My wife and I wandered, like the Israelites in the desert, a desert made of concrete and filled with people; we wandered for another ten or twenty meters, before we found our Mount Sinai; we were prepared to receive the stone tablets. 




Surprisingly, there was a line. When we got to the head of the line, I made conversation with the short, sturdy woman whose blue uniform seemed too large, and her cap was slightly askew, as if she had been in a scuffle and had not yet straightened the chapeau; her job seemed to be to tell people which window to go to for help. She proved to be more pleasant than she appeared. I explained that we needed to exchange tickets for a later train; she confirmed that we were in the right place. Shortly, the man who had been in the line ahead of us returned, saying that the worker at the window did not speak English, so could not help him. Fortunately, we had been conversing in French, so she directed us to the now vacant window. 

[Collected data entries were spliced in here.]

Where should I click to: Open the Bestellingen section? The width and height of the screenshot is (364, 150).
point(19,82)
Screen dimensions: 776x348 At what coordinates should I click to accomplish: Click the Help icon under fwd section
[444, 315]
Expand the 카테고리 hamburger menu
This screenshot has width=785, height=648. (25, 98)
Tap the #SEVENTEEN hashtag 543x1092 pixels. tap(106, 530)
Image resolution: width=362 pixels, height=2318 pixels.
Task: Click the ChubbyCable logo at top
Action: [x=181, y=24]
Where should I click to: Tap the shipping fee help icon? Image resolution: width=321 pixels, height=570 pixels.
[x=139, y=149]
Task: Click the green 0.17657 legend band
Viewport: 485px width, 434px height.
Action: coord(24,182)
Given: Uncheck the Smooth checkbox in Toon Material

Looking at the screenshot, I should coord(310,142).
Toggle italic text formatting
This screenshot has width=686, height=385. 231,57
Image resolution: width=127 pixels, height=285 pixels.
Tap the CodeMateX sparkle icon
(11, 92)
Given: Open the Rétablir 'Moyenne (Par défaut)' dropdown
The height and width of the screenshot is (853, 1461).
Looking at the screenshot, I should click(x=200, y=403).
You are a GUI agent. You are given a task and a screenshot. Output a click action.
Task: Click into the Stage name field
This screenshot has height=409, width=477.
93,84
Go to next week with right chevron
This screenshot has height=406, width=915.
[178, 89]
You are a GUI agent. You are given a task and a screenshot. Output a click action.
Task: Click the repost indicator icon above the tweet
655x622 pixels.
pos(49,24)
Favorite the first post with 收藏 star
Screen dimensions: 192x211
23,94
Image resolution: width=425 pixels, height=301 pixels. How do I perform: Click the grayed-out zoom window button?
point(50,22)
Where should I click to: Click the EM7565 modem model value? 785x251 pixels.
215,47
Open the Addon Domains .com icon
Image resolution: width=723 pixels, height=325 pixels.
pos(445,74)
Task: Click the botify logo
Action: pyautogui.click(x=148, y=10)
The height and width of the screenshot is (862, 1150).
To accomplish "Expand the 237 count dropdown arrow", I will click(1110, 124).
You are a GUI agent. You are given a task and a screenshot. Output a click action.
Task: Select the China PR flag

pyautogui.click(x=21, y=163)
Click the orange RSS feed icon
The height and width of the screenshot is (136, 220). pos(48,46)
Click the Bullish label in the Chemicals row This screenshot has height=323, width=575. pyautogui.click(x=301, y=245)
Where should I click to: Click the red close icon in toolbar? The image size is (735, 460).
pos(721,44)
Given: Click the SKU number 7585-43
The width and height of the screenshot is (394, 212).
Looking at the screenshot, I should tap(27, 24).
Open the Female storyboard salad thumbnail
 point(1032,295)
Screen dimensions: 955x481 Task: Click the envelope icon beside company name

I don't know if the man was tall, or if he was standing on something that made him loom high above us. He had sandy colored hair and seemed a little older than most of the people with whom we had dealt in France for this sort of stuff. I explained that we had missed our train. Naturally, he wanted some details. He asked if our train from Versailles had been late. I told him that I didn't know, but that it couldn't have been late by more than a few minutes. I explained that the M4 ligne was down and that we had had to take a longer route from Gare Montparnasse, and that's why we had missed our train. I left out the confusion I had experienced in the bowels of the station, trying to find our departure point. He looked at the train schedules and went to speak with a supervisor. He returned with one stone tablet for each of us; by which I mean he gave us replacement tickets at no charge. This was typical of the superior way that we were treated by the French during out visit. My wife thinks it was because I spoke the language. Another friend suggested that it was because of my winning personality; that made me laugh...but I'm not going to rule it out. Maybe it was just our good fortune to consistently encounter folks both congenial and hospitable. It made our experience very enjoyable, in spite of the various mishaps and Maxwell Smart moments.